(Excerpted text):
How was your long week-end?
While Christians around the world celebrated the miracle of a Savior's being, others
whined and
fussed that this even occurred at all,
faith being a dreadful impetus to do good in any form.
Even
the Christmas tree is controversial though
it shouldn't be.
Rough creatures slouch toward Bethlehem and all that.
Anyway, things to talk about...
Instead of doing any actual work,
Obama has decided to host Trudeau at an official state dinner and perhaps trade notes on how to further milk taxpayers of their meagre earnings or
unilaterally decide how the country is governed:
U.S. President Barack Obama and Prime Minister Justin Trudeau have set a date for their first meeting in Washington.
Trudeau and his wife are to be welcomed by the Obamas for an official visit and state dinner at the White House on March 10.
(
Sidebar: he and
his sponge wife can bloody well stay there.)
Tima Kurdi,
who, at no time ever sponsored her nephew, Aylan Kurdi, to come to Canada,
welcomes in some other relatives whose bloated little bodies don't provoke knee-jerk electoral reactions:
Mohammed Kurdi, his wife and their five children have come to Canada as
refugees, sponsored by his sister Tima Kurdi, who has become a
spokeswoman for people fleeing the war-torn nation.
To wit:
The Canadian government says it never denied refugee applications
from the family of three-year-old Alan Kurdi, whose lifeless body on a
Turkish beach Wednesday sparked an international fervour.
Earlier reports said Canada rejected a refugee application from the
boy’s family in June. But the boy’s B.C.-based aunt clarified Thursday,
saying she had not yet submitted an application to sponsor his immediate
family. In fact, she had applied for another member of her family, she
said.

(To do):
1. In the blog post, on what date are Trudeau and his wife to be welcomed at the White House?
2. List every person the blog post mentions by name.
3. Please extend the blog post with a few sentences that follow on from its final line.

(Data provided):
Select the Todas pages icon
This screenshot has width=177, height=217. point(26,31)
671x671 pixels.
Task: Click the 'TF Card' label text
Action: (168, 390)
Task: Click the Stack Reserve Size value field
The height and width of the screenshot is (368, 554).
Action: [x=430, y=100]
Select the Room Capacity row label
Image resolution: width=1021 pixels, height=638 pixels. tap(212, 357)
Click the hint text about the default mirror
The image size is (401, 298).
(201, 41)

--

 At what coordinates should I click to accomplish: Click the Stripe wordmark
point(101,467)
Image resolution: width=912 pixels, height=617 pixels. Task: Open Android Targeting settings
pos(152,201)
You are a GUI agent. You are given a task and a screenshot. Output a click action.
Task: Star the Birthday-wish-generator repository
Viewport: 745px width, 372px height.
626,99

(Answers):
1. March 10.

2. Barack Obama, Justin Trudeau, Tima Kurdi, Aylan Kurdi (also spelled Alan Kurdi), and Mohammed Kurdi.

3.
Saskatchewan Premier Brad Wall asks that seeing as energy prices are now low his province's money should be returned to it:
Saskatchewan's
premier wants the federal government to consider returning a portion of
the money it is taking from so-called "have" provinces while energy
prices are low.
Brad
Wall says provincial taxpayers in Saskatchewan continue to send
hundreds of millions of dollars Ottawa's way through their taxes.
The federal government sends money out to poorer provinces through its equalization program.
Wall says because of a lag in calculating those payments, Saskatchewan is sending money when its resource economy is struggling.
He says the same is true for other energy-dependent provinces, such as Alberta and Newfoundland and Labrador.
"It
might be time for the federal government, not through a direct bailout
to any sort of sector, but to realize that Newfoundland and Labrador...
Alberta and Saskatchewan perhaps should be provided some of that [money]
back," Wall said.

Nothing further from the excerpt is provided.